Text passage:
ACLU Settles Lawsuit on Behalf of Family of Wyatt Center Detainee Who Died in Custody; Suit Alleged
Posted: December 13, 2012|Category: Criminal Justice
A federal judge today approved a substantial financial settlement on behalf of the family of Hiu Lui (“Jason”) Ng, a 34-year-old Chinese detainee who died in 2008 while in the custody of immigration officials at the Wyatt Detention Facility in Central Falls.
The settlement closes a lawsuit that the Rhode Island ACLU filed in February 2009, alleging “cruel, inhumane, malicious and sadistic behavior” against Ng and violations of his constitutional rights in myriad ways. The suit named more than two dozen defendants, including officials and employees of both the Wyatt facility and U.S. Immigration and Customs Enforcement (ICE). The details of the agreement were filed under seal by the court, although it was acknowledged in open court that it was a multi-million dollar settlement. The lawsuit was handled by RI ACLU volunteer attorneys Robert McConnell and Fidelma Fitzpatrick.

Exercises:
• A. Answer these questions using the article on the ACLU settlement for the family of Hiu Lui Ng:
(i) How old was Hiu Lui Ng?
(ii) In what month and year did the Rhode Island ACLU file the lawsuit?
(iii) Which two volunteer attorneys handled the lawsuit?
• B. Extend the article above on the ACLU settlement for the family of Hiu Lui Ng, picking up after its final sentence.

Material shown:
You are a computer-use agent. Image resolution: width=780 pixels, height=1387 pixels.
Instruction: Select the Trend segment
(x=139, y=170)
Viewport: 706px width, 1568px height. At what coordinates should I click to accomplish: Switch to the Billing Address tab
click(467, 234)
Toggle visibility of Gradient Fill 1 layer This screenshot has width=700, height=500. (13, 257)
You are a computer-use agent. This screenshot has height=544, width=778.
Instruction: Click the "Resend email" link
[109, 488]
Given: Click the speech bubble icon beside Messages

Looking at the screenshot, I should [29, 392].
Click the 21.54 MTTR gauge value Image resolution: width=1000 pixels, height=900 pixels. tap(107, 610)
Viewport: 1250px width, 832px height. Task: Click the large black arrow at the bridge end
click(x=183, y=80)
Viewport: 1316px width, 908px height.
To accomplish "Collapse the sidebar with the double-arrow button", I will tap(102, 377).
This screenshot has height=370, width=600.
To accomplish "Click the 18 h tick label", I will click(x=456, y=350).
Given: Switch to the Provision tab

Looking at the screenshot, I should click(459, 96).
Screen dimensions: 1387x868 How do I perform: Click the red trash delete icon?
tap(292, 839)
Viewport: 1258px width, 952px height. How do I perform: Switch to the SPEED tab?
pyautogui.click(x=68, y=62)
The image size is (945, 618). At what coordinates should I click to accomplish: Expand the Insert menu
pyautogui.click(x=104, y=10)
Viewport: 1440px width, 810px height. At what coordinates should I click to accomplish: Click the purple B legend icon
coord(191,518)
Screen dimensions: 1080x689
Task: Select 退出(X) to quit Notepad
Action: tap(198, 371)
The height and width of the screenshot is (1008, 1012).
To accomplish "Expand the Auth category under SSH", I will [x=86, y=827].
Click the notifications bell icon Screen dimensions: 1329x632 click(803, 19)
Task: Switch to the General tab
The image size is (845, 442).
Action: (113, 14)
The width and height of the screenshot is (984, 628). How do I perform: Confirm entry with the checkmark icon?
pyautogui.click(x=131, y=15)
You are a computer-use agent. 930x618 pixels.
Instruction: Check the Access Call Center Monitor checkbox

Exercise results:
• A.
(i) He was 34 years old.
(ii) The lawsuit was filed in February 2009.
(iii) Robert McConnell and Fidelma Fitzpatrick handled it.

• B.
Ng is survived by his wife and two sons, Raymond and Johnny, now ages eight and six respectively, on whose behalf the suit was brought. RI ACLU executive director Steven Brown said today: “Mr. Ng’s death was tragic, and no amount of money can replace the pain and suffering of his family. However, this settlement ensures that some justice has been served, provides some closure to the family, and sends a message that every person detained by the government has the right to be treated humanely.”
Despite repeatedly complaining to prison officials about being in excruciating pain, Ng was first diagnosed with terminal liver cancer and a broken spine less than a week before he died. Until that time, guards and medical personnel at Wyatt continually accused Ng of faking his illness. He was routinely denied use of a wheelchair despite his inability to walk, including when his attorney, who had traveled from New York, sought to visit him. Only a week before Ng died, immigration officials forced him to travel to Hartford, Connecticut for no legitimate reason, where he was urged to drop his appeals. To get him to Hartford, guards forcibly dragged Ng out of his cell, shackled his hands, feet and waist, and dragged him to a transport van, despite his screaming in pain.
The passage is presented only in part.